After chapter Forty, the story switches back to Jenny and her husband. Her husband, who starts out as a devoted and loving husband, soon grows resentful at Jenny's business sucess, and starts putting her through his own torment to test her commitment to him. Unknown to Jenny, her husband is making money on her indignities.

The story ends with her having to submit to the indignities of her boss and her husband.

I think that it all ends well financially)for all the women... or does it?

Let me know whether you like it or not, and why? I don't know if I am good enough to improve it by rewriting it. The goal was to create a provacative story with a plot and lots of sex.

April 11, 2012
Posted at 8:13 am
Updated: September 11, 2012 - 12:15 pm
 

Story Themes

I have posted more than thirty stories. They all have the same theme, with the circumstances of the main character changing. The first one was Jenny's Ordeal." I wrote that one with the idea that it would be the only one. There was no feedback or comments. It was over 150,000 words long. I think people just couldn't wade through all of it. I wrote a few more that had the same theme, but much shorter. There seemed to be more comments on them.

For the readers who liked the story about "Jenny's Party Disaster," and wanted more chapters, you can probably get all of the options I can think of so far from "Jenny's Ordeal.

I, myself, am not intrigued by stories of incest, cheating, violence, or other forms of deviant behavior. The theme I have covered is pretty much most of my fantasy.

I think I could write some interesting true stories of visiting "Adult Theatres" and the booths with "Glory Holes," but it seems those ideas have been covered many times.

April 9, 2012
Posted at 10:35 pm
Updated: May 6, 2012 - 2:55 pm
 

Jenny

The Kaufman Center For The Performing Arts opened just recently. I think it cost about $400,000,000 to build.
It was designed by Moshe Safde, who designed the "Habitat" project in Montreal for the 1960 World's Fair. I went up to see that. When the Kaufman Foundation opened, I went to see it. There were 50,000 people who stood in line during a slight drizzle of rain to get inside. The line snaked back and forth around several blocks. Once we got close to the theatre, the line criss-crossed back and forth several times.

There was a woman who was in her middle thirties, to middle forties in a line facing me. As the lines moved, we passed each other. I only saw her for a minute or so.

She had short black hair, high-heeled, suede boots that zipped up the sides. She had a dark form-fitting very short dress that buttoned down the front. She had either "panty hose"(?) or black "tights"(?) with a similar ribbed pattern.

We never had the opportunity to talk. She never even looked at me.

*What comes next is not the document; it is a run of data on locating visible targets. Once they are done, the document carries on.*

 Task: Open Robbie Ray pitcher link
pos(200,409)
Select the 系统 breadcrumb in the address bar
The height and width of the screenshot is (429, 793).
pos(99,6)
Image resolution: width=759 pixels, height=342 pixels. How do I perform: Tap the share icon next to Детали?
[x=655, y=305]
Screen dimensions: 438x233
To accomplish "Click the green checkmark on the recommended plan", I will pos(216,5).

There are many, many young women who looke like her, but she stood out in my mind and I will probably never forget that look.

I have used this memory and image for the basis of most of the stories that I have written and posted.

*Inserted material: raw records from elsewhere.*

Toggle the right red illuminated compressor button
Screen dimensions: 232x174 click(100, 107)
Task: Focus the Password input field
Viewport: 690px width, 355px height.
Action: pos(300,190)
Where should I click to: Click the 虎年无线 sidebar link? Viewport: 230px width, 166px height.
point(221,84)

I believe that these kind of "ordinary" women who may never have been rated "spectacular" in their youth, get "Lifetime Achievement Points" for being trim and attractive going into mid-life, after raising children, working, and been through so much of life's problems.

During the recent Final Four NCAA Tournament, I was in Lawrence, Kansas on a Saturday afternoon. There must be some kind of un-written dress code among young women that dictates: Nobody shall appear in public without wearing short, short cut-off jeans, or dress of similar length.

They were fabulous! Still, not very many will look as good as my "Jenny" when they are of a similar age.